Dehydration should not be attributed to fever alone. Many factors affect the amount of fluid in the body – illness, stress, heat, cold, weather conditions, and even coffee. Regardless of the situation, carefully monitor the main symptoms of dehydration.
Thirst and dry mouth
The most obvious (after all, saliva is 99 percent water) but it is one of the last signs of dehydration. By the time you begin to feel dry mouth, your body has time to prepare to give up on many functions.
Fatigue and weakness
Due to a lack of fluid, motor skills and body strength begin to decrease noticeably because muscle tissue contains about 75 percent water. So it’s no surprise that when your body loses water, your muscles tire faster.
When nothing enters the body, it is logical that nothing comes out of it. If urination stops for more than 12 hours or occurs only in very small portions of a dark yellow color, something is wrong.

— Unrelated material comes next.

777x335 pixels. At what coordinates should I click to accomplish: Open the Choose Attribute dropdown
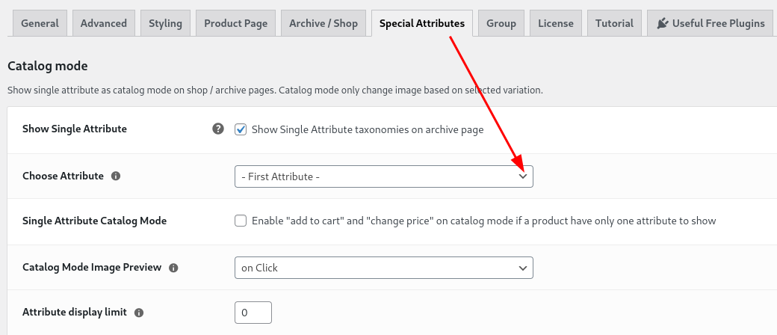pos(384,176)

This symptom takes a little longer for you to notice, but this uncomfortable reaction of the body suggests that it is starting to dry out. When dehydrated, water is instantly absorbed by the intestinal walls; it does not enter the feces, as a result of which they become dry and poorly pass through the intestines.
Sunken eyes and dry skin
A dehydrated body does everything it can to retain water, including taking it from the skin to replenish internal stores. As a result, the skin is primarily deprived of water and becomes dry. When your skin starts to peel off and your eye sockets look sunken, you have severe problems.
Blood is denser than water, but it is 83% water, and the less water circulating through the body, the less blood. Low blood pressure can be hazardous when you have other medical conditions that can make it worse.
Headache and dizziness
One of the consequences of a decrease in blood pressure is that the blood becomes less, its viscosity increases, and the vessels, including those in the brain, narrow. Severe headaches and dizziness, beginning almost immediately after getting up, indicate one of the last stages of dehydration.
Confusion and delirium
With a lack of water, the blood circulates worse, which ultimately affects the brain. A person can not only feel tired and depressed but also fall into frank delirium. This is one of the last stages of dehydration, accompanied by constant dizziness and fainting.
Rapid heartbeat and breathing
Lack of water means a lack of blood, and therefore the heart must pump faster, thereby making up for its decreased amount. Rapid heartbeat and breathing, coupled with low blood pressure, increase the likelihood of dehydration shock. In this case, immediate and qualified medical attention is needed.